Mastodon is not a Twitter replacement
12/14/2022 6:55 am | : 6 mins. | Share to:
One of the worst things during this Twitter migration is that a lot of people (including technologists) have positioned Mastodon as a Twitter replacement. It isn't. The federated model means it can't be in a lot of ways, ever.
For example, this Mastodon thread highlights one of the big challenges when it comes to becoming a centralized emergency platform, the way Twitter has. Mastodon, quite literally by design, can't currently become that.
A friend of mine ventured into Mastodon this week and immediately was turned off by the inherently challenging UX from the start. Things that should be simple, aren't. (And this is something I've also highlighted before.) Like, the act of following someone when they are on an instance other than yours, is non-trivial, which is a huge issue for new users. Or liking someone's post when they are on another instance is shockingly difficult. These are the things which have to be solved for it to ever gain mass appeal. Even I, a fairly capable technology user and fan of Mastodon, grow tired of these issues.

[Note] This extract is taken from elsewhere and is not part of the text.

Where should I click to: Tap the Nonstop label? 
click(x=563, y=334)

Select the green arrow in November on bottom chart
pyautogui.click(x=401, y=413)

Moderation is an ongoing issue and discussing how it will be handled. If you report a tweet, if they are on your instance, great the mods can deal and action accordingly. As it is, if you report a tweet of someone who isn't on your instance, it goes to your instance mods. They can discuss if they want to block this user from the instance, or if they are seeing a lot of users from a particular instance get reported, it could escalate to them unfederating with that entire instance. Imagine 4chan opened a Mastodon instance. Imagine those trolls letting loose on Mastodon. The network would simply block that server and refuse to work with them.
But that doesn't solve harassment and attacks. Another part of Mastodon's design is of minimizing exposure. People can't simply search for a keyword and find people to attack like on Twitter. You, the poster, have to choose to use a hashtag, doing so gives your post potentially more exposure to people who search that hashtag or who follow it. If you do then you're opening your self up to possibly random people engaging. But this is only a first-level defense. Someone is going to, eventually, build a bigger Mastodon search engine which does enable full text search, etc.
Scaling and malicious attacks. Handling attacks from malicious actors. There has already been a moderate scale attack by folks on a domain attempting to basically DDOS the network. Seeing this play out has convinced me that I don't ever want to run my own instance. It would seem fun to be on my own for branding and the act of owning my Mastodon identity, but things like this would put it very-much out of my skill technologically right now.
All of that said...
I continue to really like Mastodon, but that is because I've found a good instance with a strong overlap of my own interests. I don't know how much of that is because of Mastodon itself.
As much as social media relies on you finding and following the right accounts, I have come to believe Mastodon's success for each individual relies on them finding the right instance for them. Which is no different than finding the right forum, or discord, or just - community.